Behind him lurks the skulking heathen. The leather-clad outlaw, riding through an intoxicated haze of reefer smoke and bad intentions. Searching furtively through dark glasses for the helpless and the vulnerable.

A simpler time before revolvers were replaced by autoloaders, tazers supplanted nightsticks and Panheads gave way to Erik Estrada and four cylinder Kawasakis.

Wednesday, March 27, 2013

Chicks in the Kitchen (retro)


I’m given to understand that obsessions such as thumb-sucking, and cigarette smoking stem from a deep-seated, instinctual desire for breast-feeding. Something so basic as to be imprinted upon our psyche in the womb, every bit as strong, and indeed an integral part of our very will to survive.
I quit smoking many years ago and only suck my thumb when nervous, but I’m transfixed by images of scantily clad women with heaving breasts and pie pans, beckoning with baked goods and unspoken sensual promise.

If one could somehow add the sound of a ’38 EL idling outside the kitchen window, it would create something close to a state of total nirvana.

Tuesday, March 26, 2013

Long Tall Sally 1957


Little Richard was like a white hot flame. He was so far ahead of his time he must have freaked out the establishment to the point of peeing in their collective pants in the fifties and early sixties. Dude had high freakin' energy. Chuck Berry and Little Richard were pioneers who helped blazed the path for all other rockers, and both are still alive and kickin'.

If this doesn't wake you up, check your pulse.

Monday, March 25, 2013

March 25?

Ahhhh, spring is in the air. Ten inches of snow and it's still coming down.
At least Mudflap The Wonderdog has the right idea. I work (occasionally) pay the bills, split the wood and keep the stove loaded while he lays around enjoying the fruits of my labor.
So, who's the dumb one?

Sunday, March 24, 2013

Badass (retro)

Don't know what ol' Jimmy did on that fateful day in August 1902, but it was definitely larcenous. He was a dapper fellow and seems unfazed and unrepentant.

Thursday, March 21, 2013

All About the Stickers



I’m a fool for stickers. The real reason I take trips is to collect stickers from points of interest along the way and paste them on the bike. Kind of like a gunslinger cutting a notch on his pistol handle, or a Groupie making plaster casts of Rock Star penis’.
My old Electra Glide had stickers from Montana, South Dakota, Wyoming, Iowa, Indiana, Florida, Michigan’s UP, Pennsylvania, West Virginia, Ohio and more plastered all over the tour pack. The guy I sold it to didn’t like them, but letting go of those stickers was almost as hard for me as letting go of the bike.
I’ve ridden hundreds of miles out of my way to collect stickers. Florida was a target-rich area and I found several to paste on the panniers.

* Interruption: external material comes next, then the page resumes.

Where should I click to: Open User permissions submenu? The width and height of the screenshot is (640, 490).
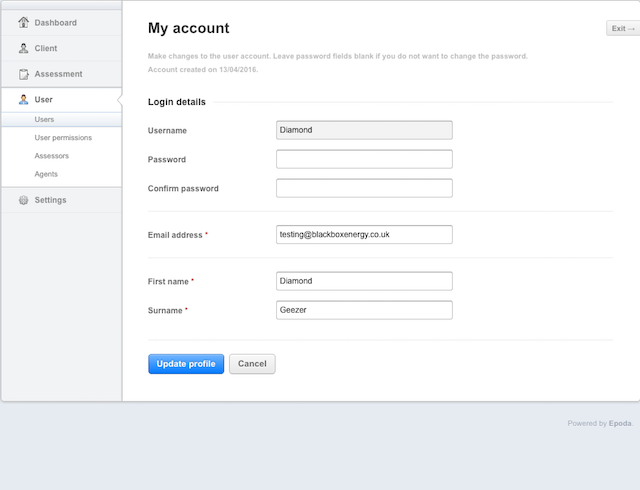tap(63, 138)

By the way,one of my pannier lids is lying on the side of the road somewhere in Georgia…….Damn it!

Wednesday, March 20, 2013

Tuesday, March 19, 2013

Spearing Mastodons and Self-Inflicted Cutting




Well I made it home, safe and sound and I asked myself, why in the hell would I voluntarily do something like that? These rides, whether it’s around the block or around the world always have their moments of horror ranging from, “Oh shit, I forgot my sunglasses,” to being taken hostage by cruel Columbian rebels, like Glen Haggstad, author of the book, Two Wheels Through Terror.

Do bikers, (along with rock-climbers, base-jumpers and those dudes who get the shit stomped out of them by bulls in Pamplona) punish ourselves, in perverse self-hatred, for some deep, unexpressed guilt? Or, is taking risk a manifestation of something built into our psyche?
The answer may be both and lies at the very root of our existence. Mankind was originally designed to live, half-naked, in unheated mud huts, engaging in bloody, territorial battles with murderous, neighboring tribes and securing dinner by killing large, pissed-off, prehistoric beasts using sticks and sharp stones.

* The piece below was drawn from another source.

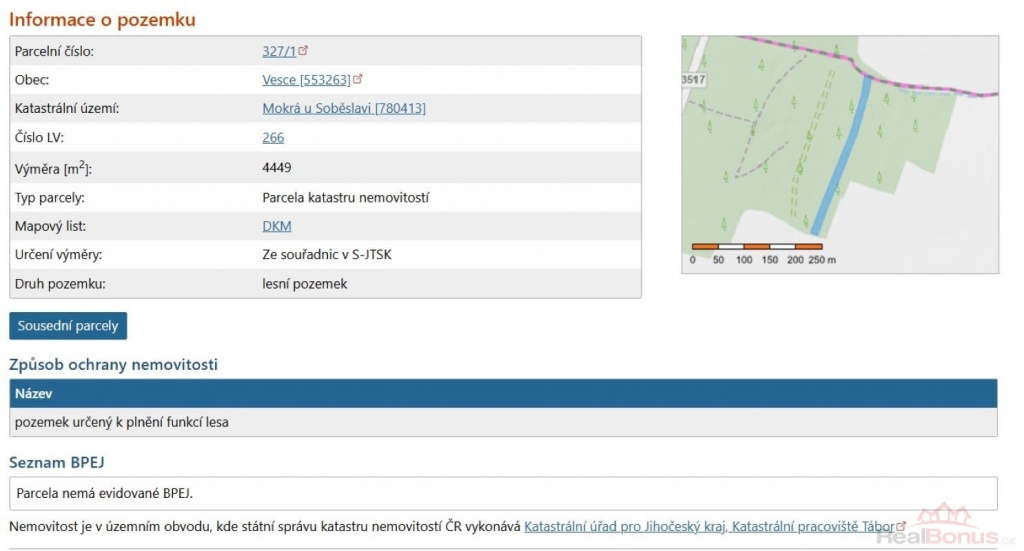The image size is (1024, 551).
Task: Click the area value 4449
Action: pos(277,167)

Modern Western Culture has turned us from nomadic, savage, hunter-gatherers into a bunch of pasty, timid, well-groomed sheep. Seat belts, air bags and warning labels all mandated in the name of “Safety.” Hell, we even have Nanny-State assholes trying to tell us how big a soft drink we’re allowed to have! We’ve been programmed to avoid danger while, deep down, in the primal cavities of our selves, in the very depths of our Neanderthalic depravity, we crave it! We lust for the taste of mastodon blood!

I’m no badass, and I’ve never killed a mastodon with a stick, and in the years I’ve been riding I’ve had some scary shit happen, including going down hard on asphalt and even going over the trunk of a Buick that ran a stop sign, and I realize there are guys in hospital beds and wheel chairs who went through far worse shit, but those moments of blind terror while crossing the Ohio River, in heavy traffic and icy rain scared the f@#k out of me worse than anything else ever had.

That said, the worst part of the trip was getting sick and having to come home early. But, now that it’s all over, I have no regrets and I’d do it all again ‘cause I’m a dumb ass and I love this shit.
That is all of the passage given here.